Poland is also creating classes with all Ukrainian children and Ukrainian teachers who have also just arrived. These will follow Ukraine's curriculum and be taught in Ukrainian.
Kasia Nabdralik, the CEO of Teach for Poland, another chapter of Teach for All, is helping with staffing: matchmaking newly arrived Ukrainians who have education experience to the various openings.
"In the first week, we're all going and helping with the medical things, with finding shelter," she explained. "We felt like, 'OK, we know that in a week or two, people will start thinking about education.' And we realized that this can be our purpose, to make sure that schools are safe spaces for these kids, because safety and this type of stability is the most important for them."
Farther afield, the efforts to absorb Ukrainian children have been more ad hoc.
Two thousand miles from Odessa, in Dublin, Ireland, there are a few new Ukrainian students in teacher Phil McCarthy's school. He's trained in teaching English as a second language and is a spokesperson for the English Language Support Teachers' Association of Ireland.
He was called in the other day to help with a newly arrived student.
"He was just sitting there lost." He set up the child's teacher with some translation software. His group also held a webinar recently for Irish teachers who want to help students from Ukraine. More than 1,000 people registered. "That's a lot for Ireland," McCarthy says.
More than a dozen different languages are spoken in McCarthy's class. His school is close to a short-term reception center for asylum seekers at the Dublin airport. He said that the other day, maybe prompted by current events, one of his Syrian students had a realization.
"He actually said to me in class ... 'Oh! I'm a refugee!' "
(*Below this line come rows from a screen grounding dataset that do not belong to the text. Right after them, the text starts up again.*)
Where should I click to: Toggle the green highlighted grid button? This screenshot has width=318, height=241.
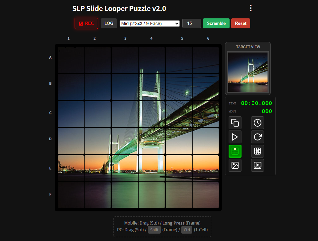click(x=235, y=151)
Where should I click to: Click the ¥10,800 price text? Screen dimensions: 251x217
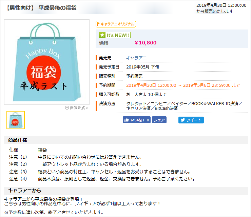tap(146, 43)
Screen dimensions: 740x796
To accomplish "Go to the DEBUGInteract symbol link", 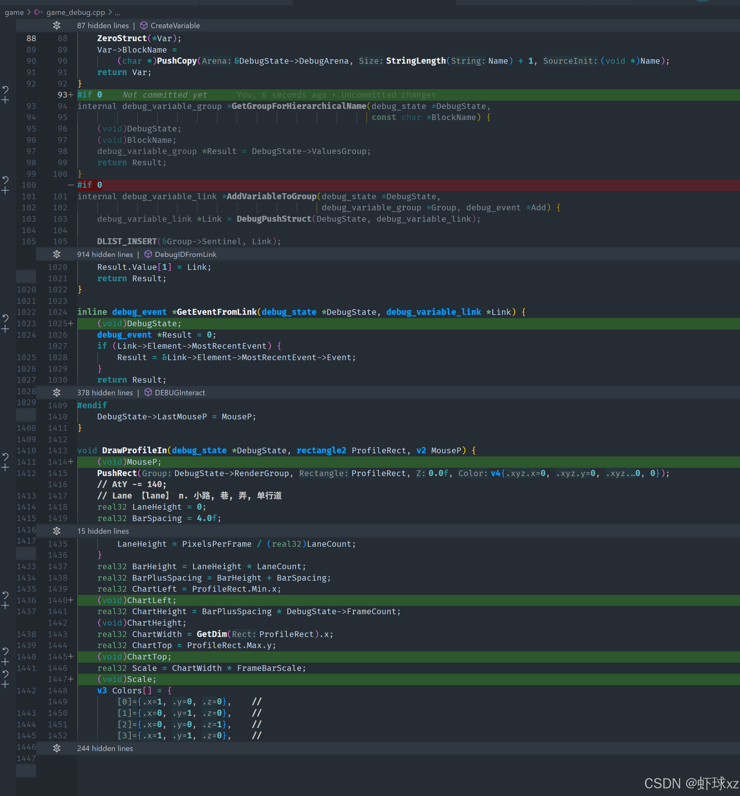I will pyautogui.click(x=180, y=393).
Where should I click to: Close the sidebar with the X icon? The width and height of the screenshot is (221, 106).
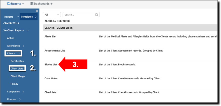coord(37,11)
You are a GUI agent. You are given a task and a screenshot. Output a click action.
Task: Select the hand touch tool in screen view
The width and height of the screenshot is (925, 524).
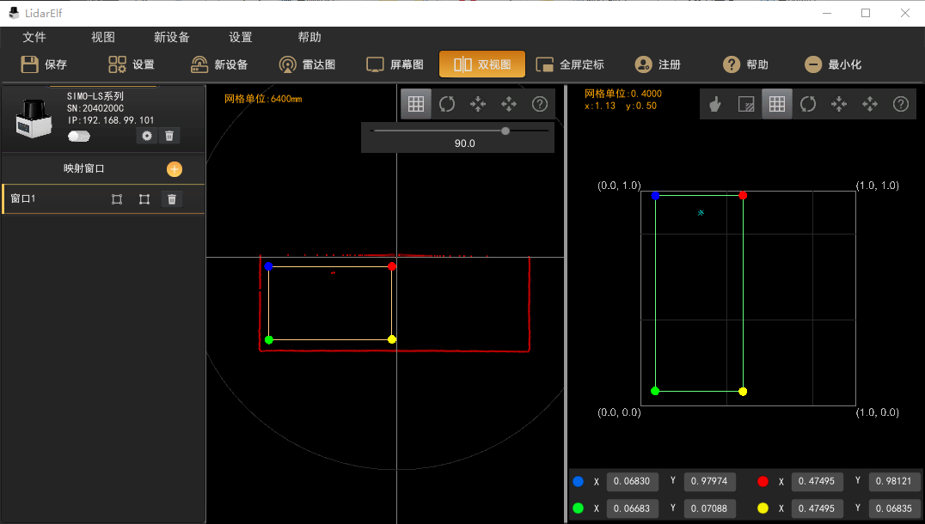tap(714, 104)
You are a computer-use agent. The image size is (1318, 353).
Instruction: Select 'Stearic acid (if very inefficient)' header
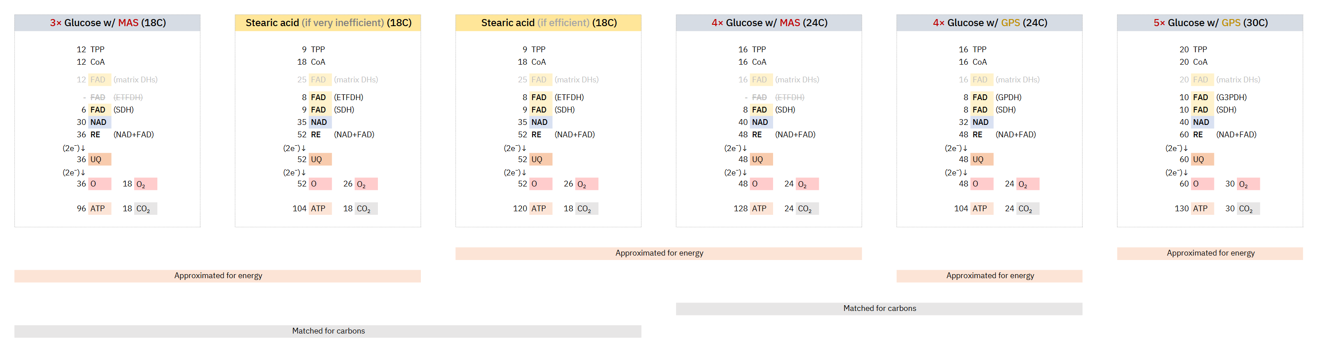(x=328, y=23)
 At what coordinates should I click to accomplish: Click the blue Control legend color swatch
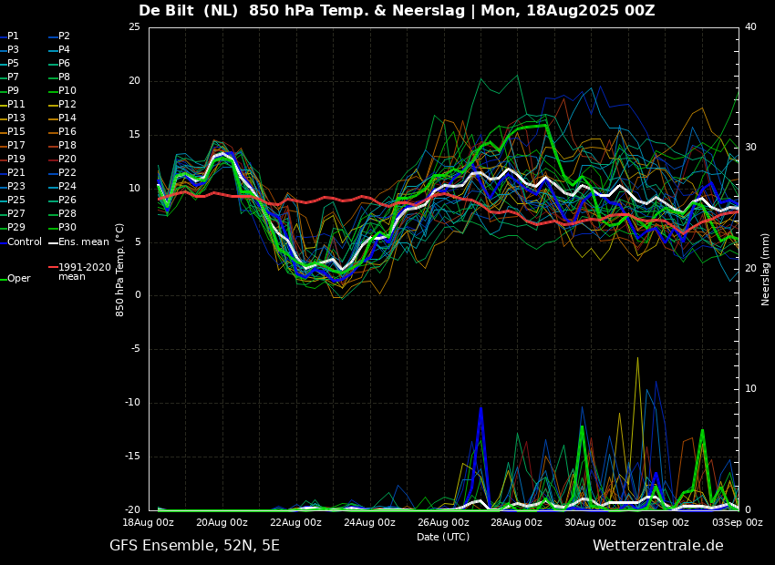3,242
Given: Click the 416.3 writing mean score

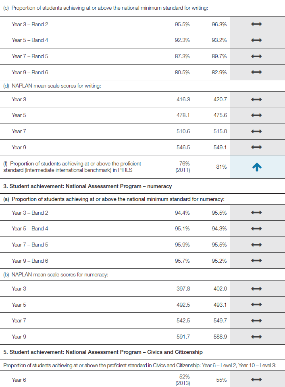Looking at the screenshot, I should [183, 99].
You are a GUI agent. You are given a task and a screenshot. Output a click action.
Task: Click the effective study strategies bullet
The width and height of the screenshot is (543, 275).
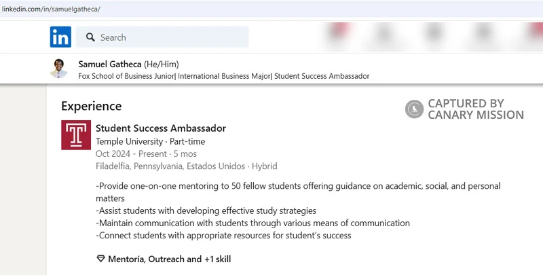tap(206, 210)
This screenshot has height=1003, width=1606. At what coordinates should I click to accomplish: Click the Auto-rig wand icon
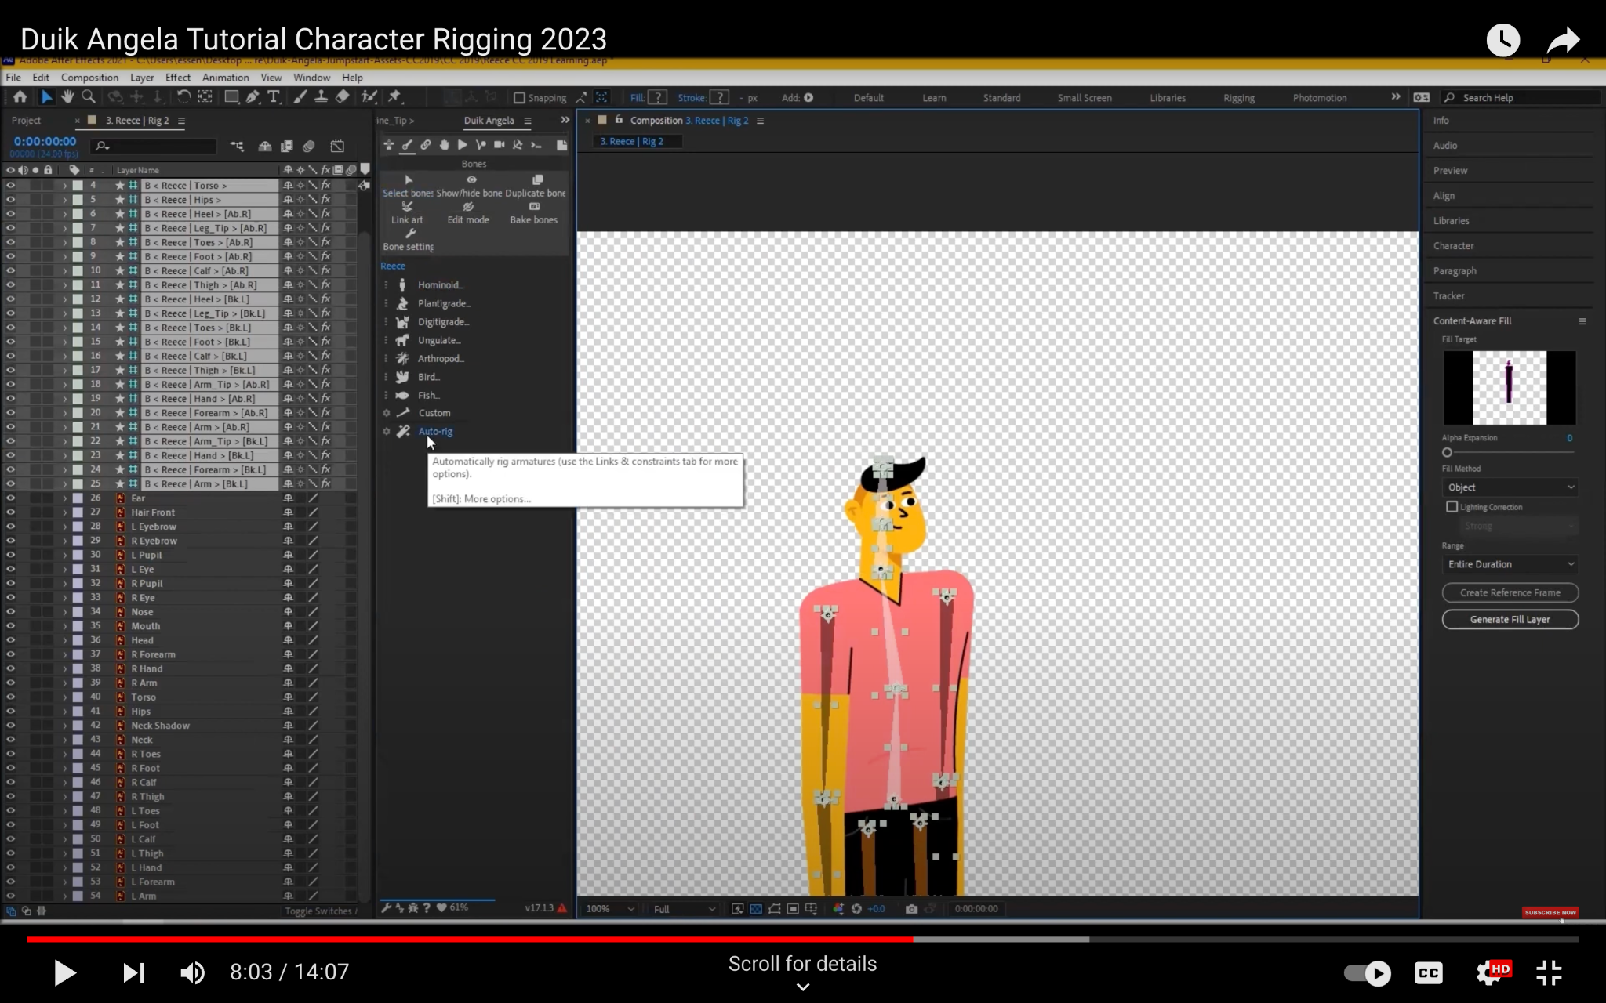tap(403, 432)
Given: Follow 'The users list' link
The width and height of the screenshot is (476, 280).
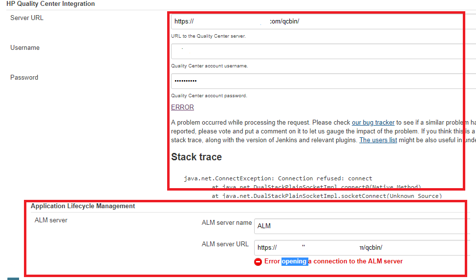Looking at the screenshot, I should tap(378, 140).
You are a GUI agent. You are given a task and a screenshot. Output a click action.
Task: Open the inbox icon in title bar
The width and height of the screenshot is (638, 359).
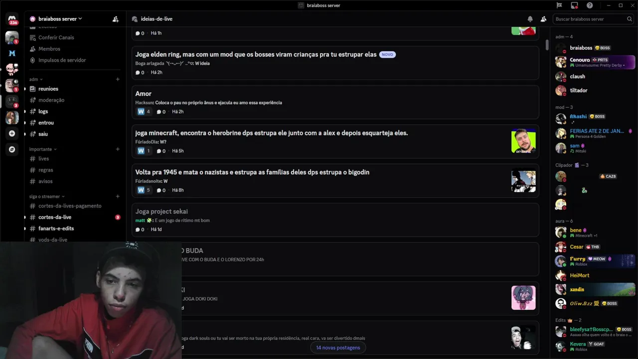[574, 5]
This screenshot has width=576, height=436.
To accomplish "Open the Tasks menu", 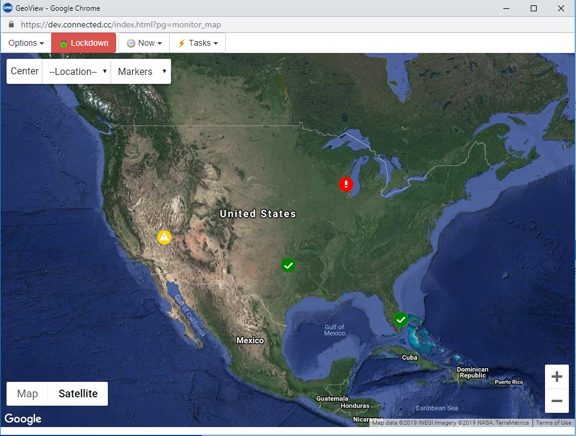I will [197, 43].
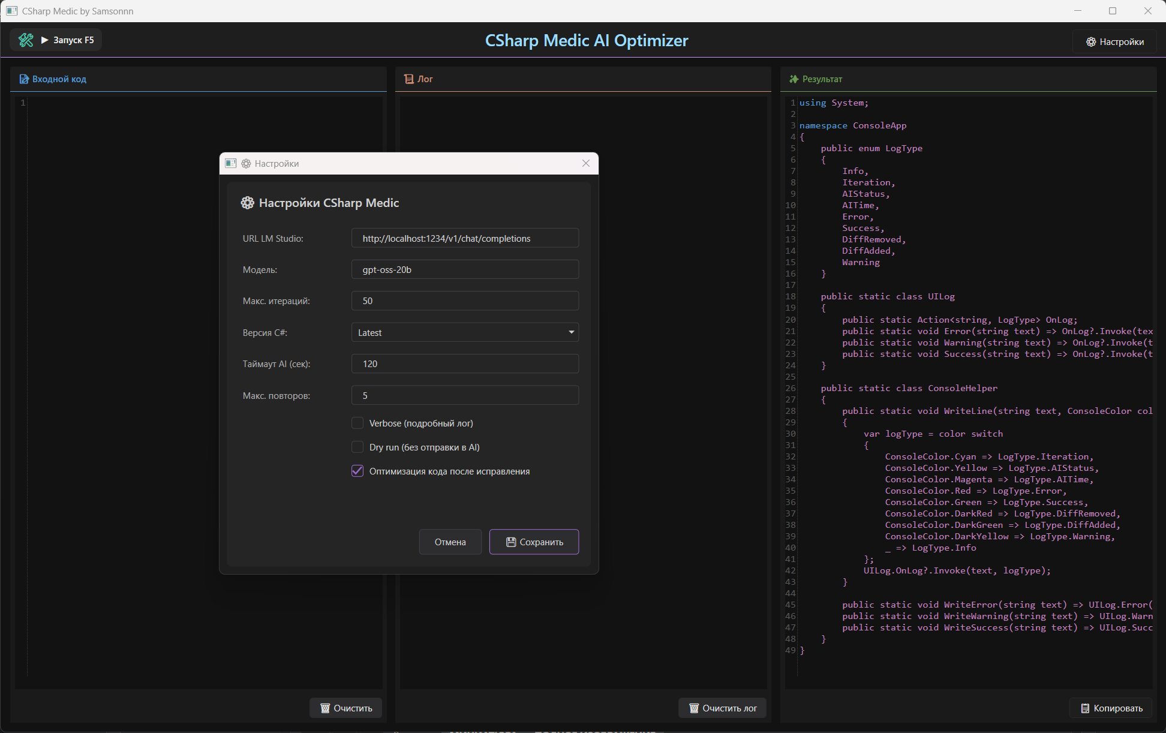The width and height of the screenshot is (1166, 733).
Task: Close the Настройки dialog window
Action: (586, 164)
The problem of interrupted education is a lot bigger than this one war. Sherif, of Education Cannot Wait, says that while an estimated 4.5 million Ukrainian children are displaced, worldwide there are 128 million children and youth whose learning is disrupted–by war, climate-exacerbated disasters and the pandemic.
She mentions Afghanistan, where the Taliban has recently barred girls from attending school above 6th grade. Meanwhile, she says, just 2 to 4% of all humanitarian aid goes to education.
She hopes maybe this war, and the outpouring of support from around the world, could change that equation.
If necessary, Ukraine's online classes will continue through the end of the school year. A looming issue is the spring high school and college entrance exams.
For the moment Hanna Kudrinova and her students are carrying on. She says she no longer bothers to pause her own teaching when the air raid sirens go off near her temporary home near Lviv.